Fermenting Data: sharing food sharing data
Workshop 3 - A series of three workshops invites you to explore fermentation and digitization together. Working with microbes, vegetables, minerals, jars, sensors and other technologies, we will experiment with these two processing techniques to play and discover how fermenting can infuse data and how data can become part of fermentation. The workshops are participatory and open to all.
Info about event
Fermenting Data is a three-part workshop where we ferment seasonal veggies from Sigrids Garden in Gellerup, and explore data practices. While preparing our ferments we will explore fermentation* and digitization* together. Working with microbes, vegetables, minerals, jars, sensors and other technologies, we will experiment with these two processing techniques to play and discover how fermenting can infuse data and how data can become part of fermentation.

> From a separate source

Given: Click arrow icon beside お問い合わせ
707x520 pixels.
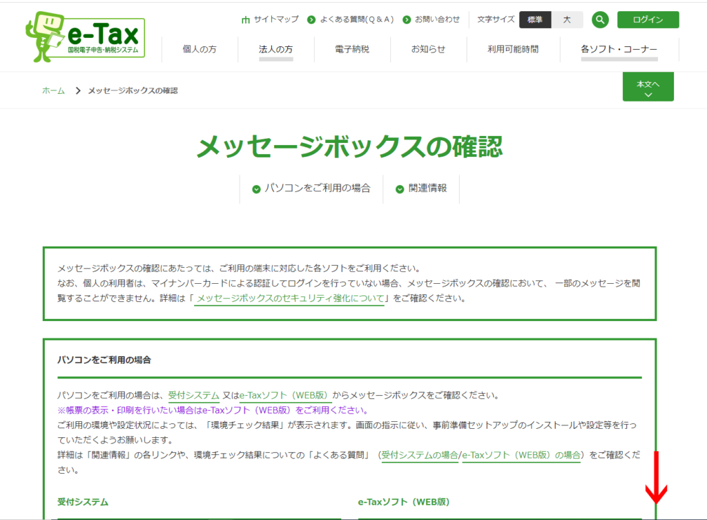Looking at the screenshot, I should click(407, 20).
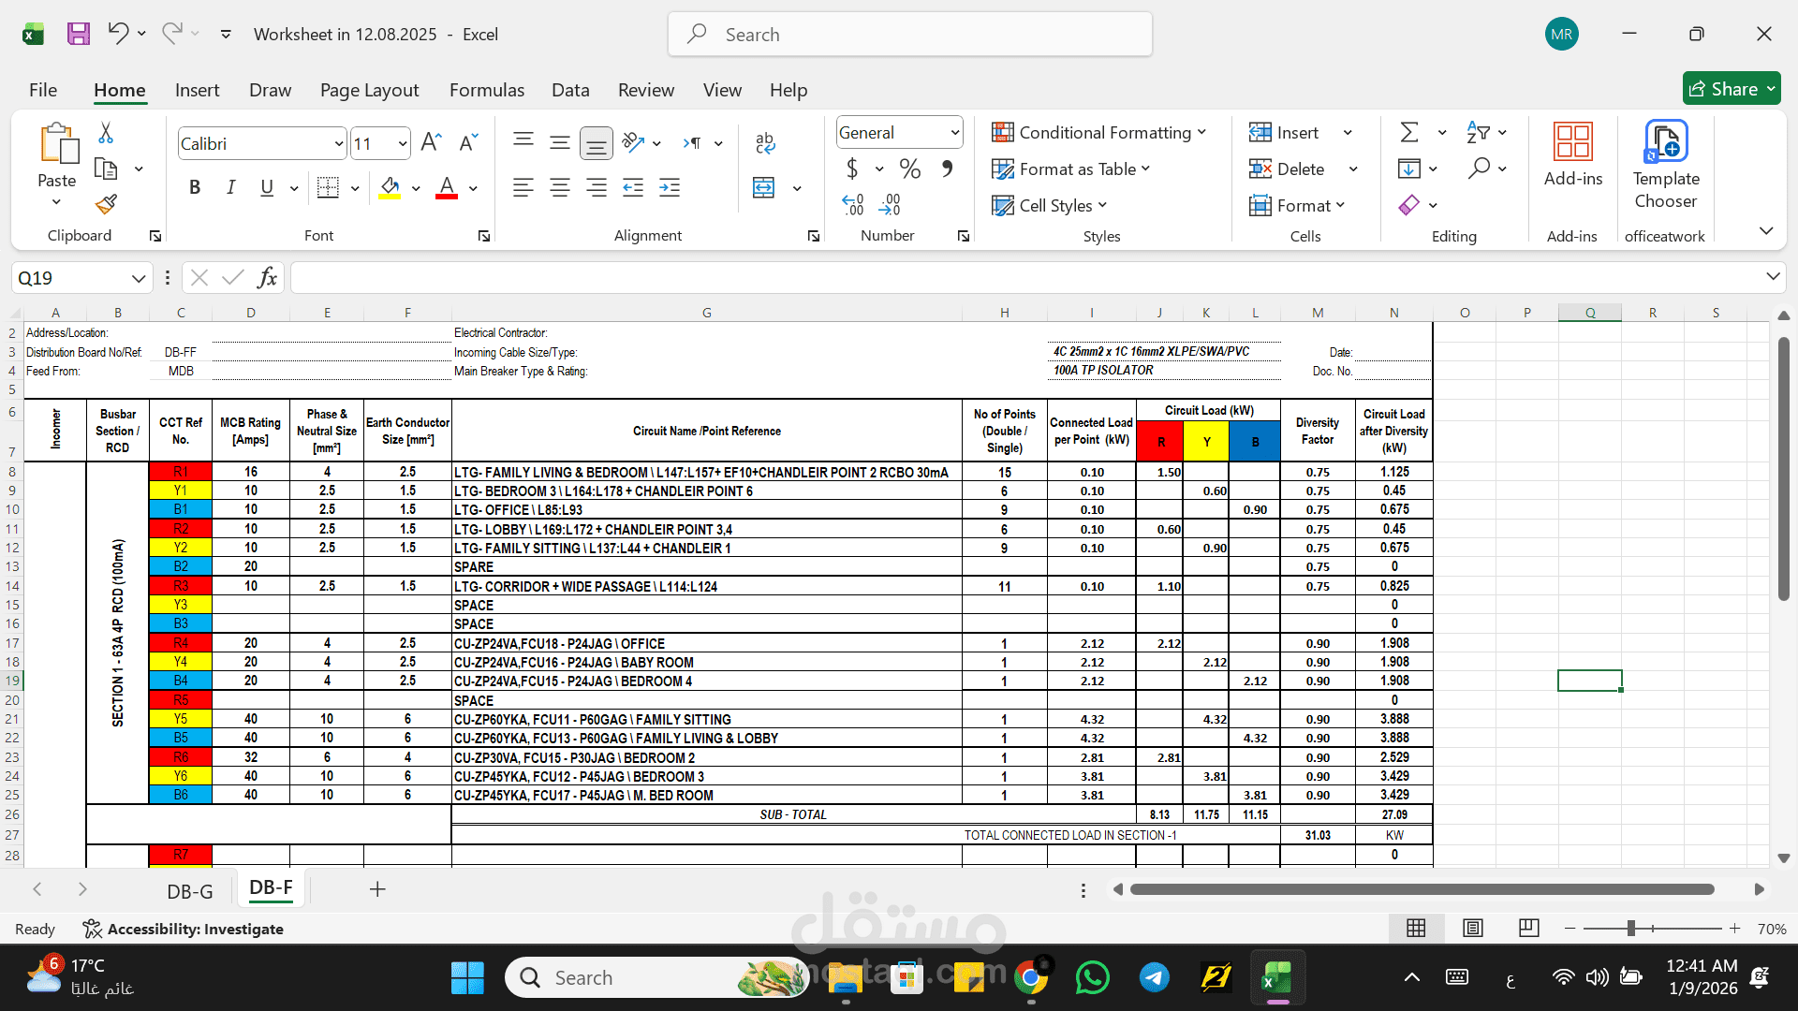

We will produce ferments of different kinds, so bring your cabbages, carrots and other vegetables as they will be our companions in fermenting. Bring cameras, audio recorders and other sensing devices to start process of collecting your data.
It is highly encouraged to participate in all three workshops to continue with the process, but everyone is invited and welcome at any stage of fermentation/data processing. There is however limited number of participants we can accommodate during the workshop so make sure to register by sending email to info[at]fermentingdata.net with ‘Fermenting Data workshops’ in the title.
You might then ask, why do it? What is this fermenting data about?
Our answers: we want to do it because we are curious and because we don’t know what fermenting data could be! There are so many ways to ferment data that need to be discovered still. We want to include as many of them as there are us fermenting data! Join us in this adventure and have some fun together as we invent fermenting data practices.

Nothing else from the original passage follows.